(director: Sidney Lumet; screenwriters: David Friedkin/Morton Fine/based on the novel by Edward Lewis Wallant; cinematographer: Boris Kaufman; editor: Ralph Rosenblum; music: Quincy Jones; cast: Rod Steiger (Sol Nazerman), Geraldine Fitzgerald (Marilyn Birchfield), Brock Peters (Rodriguez), Jaime Sanchez (Jesus Ortiz), Thelma Oliver (Ortiz’s Girl), Marketa Kimbrell (Tessie), Warren Finnerty (Savarese), Juano Hernandez (Smith), Raymond St. Jacques (Tangee), John McCurry (Buck), Ed Morehouse(Robinson), Eusebia Cosme(Mrs. Ortiz); Runtime: 115; MPAA Rating: NR; producers: Roger Lewis/Philip Langner; Allied Artists; 1964)
An unpleasant, solemn and overwrought melodrama about an embittered Jewish Holocaust survivor still haunted by his stay in Auschwitz.

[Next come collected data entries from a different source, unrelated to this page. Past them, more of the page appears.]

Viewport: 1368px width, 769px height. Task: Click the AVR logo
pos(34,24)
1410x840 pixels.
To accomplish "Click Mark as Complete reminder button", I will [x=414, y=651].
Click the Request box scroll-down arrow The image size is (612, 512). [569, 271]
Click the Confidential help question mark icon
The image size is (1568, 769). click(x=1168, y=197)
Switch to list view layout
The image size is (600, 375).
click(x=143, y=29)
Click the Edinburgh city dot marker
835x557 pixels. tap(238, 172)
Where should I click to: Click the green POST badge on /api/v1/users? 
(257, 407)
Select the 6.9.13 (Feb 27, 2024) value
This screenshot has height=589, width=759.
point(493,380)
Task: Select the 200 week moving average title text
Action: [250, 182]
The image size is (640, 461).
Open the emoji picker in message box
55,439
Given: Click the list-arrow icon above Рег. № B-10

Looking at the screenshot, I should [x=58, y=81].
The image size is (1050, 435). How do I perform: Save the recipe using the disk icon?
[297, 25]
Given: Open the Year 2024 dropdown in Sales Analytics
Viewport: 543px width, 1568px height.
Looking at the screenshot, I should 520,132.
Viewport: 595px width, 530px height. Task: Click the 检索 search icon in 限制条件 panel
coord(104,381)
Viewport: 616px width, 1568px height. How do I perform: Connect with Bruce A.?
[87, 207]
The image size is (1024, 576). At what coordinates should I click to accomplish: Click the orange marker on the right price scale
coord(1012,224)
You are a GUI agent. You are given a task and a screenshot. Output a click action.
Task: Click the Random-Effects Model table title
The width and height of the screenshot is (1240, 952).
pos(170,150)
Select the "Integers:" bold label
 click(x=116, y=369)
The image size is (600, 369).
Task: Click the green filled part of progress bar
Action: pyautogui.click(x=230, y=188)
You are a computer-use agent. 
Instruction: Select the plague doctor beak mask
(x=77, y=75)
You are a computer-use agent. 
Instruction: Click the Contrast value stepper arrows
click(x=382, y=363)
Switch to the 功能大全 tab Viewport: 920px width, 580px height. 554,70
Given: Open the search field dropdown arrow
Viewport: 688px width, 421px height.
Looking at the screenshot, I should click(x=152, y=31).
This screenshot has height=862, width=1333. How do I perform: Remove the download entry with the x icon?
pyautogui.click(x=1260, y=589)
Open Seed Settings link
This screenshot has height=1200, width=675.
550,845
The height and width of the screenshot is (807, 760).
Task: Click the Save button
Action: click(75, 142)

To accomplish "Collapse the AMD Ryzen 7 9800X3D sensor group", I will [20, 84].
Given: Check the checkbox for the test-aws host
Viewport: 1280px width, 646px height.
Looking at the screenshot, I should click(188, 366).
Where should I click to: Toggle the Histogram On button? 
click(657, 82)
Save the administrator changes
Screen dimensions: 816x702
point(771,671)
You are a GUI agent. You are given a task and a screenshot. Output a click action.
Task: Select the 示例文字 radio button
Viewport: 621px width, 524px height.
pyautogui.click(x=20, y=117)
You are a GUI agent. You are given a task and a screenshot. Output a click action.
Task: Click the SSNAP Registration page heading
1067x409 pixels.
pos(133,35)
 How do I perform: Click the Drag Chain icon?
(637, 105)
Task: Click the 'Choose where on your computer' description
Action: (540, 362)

Reviewed by Dennis Schwartz

An unpleasant, solemn and overwrought melodrama about an embittered Jewish Holocaust survivor still haunted by his stay in Auschwitz, where he witnessed his wife’s rape by camp guards and is devastated that he survived the camp while his wife and family did not. Director Sidney Lumet (“A Stranger Among Us”/”Equus”/”Critical Care”) keeps it arthouse bleak, painstaking and misogynist. It’s an episodic film that rekindles the Holocaust experience in the run-down violent contemporary Harlem, but in somewhat shocking contrived ways. It’s based on the novel by Edward Lewis Wallant and is written by David Friedkin and Morton Fine.

Rod Steiger is Sol Nazerman, the Long Island suburbanite, carrying on a cautious romance with a fellow emotionally crippled concentration camp survivor (Marketa Kimbrell), and is a Harlem pawnbroker, who is dead inside and hides his pain by showing a disbelief in God, detachment, and a contempt and indifference to people. It’s Steiger’s powerful performance that carries this wannabe important film through its doldrums and into its less than startling revelation that one must care about people to be human.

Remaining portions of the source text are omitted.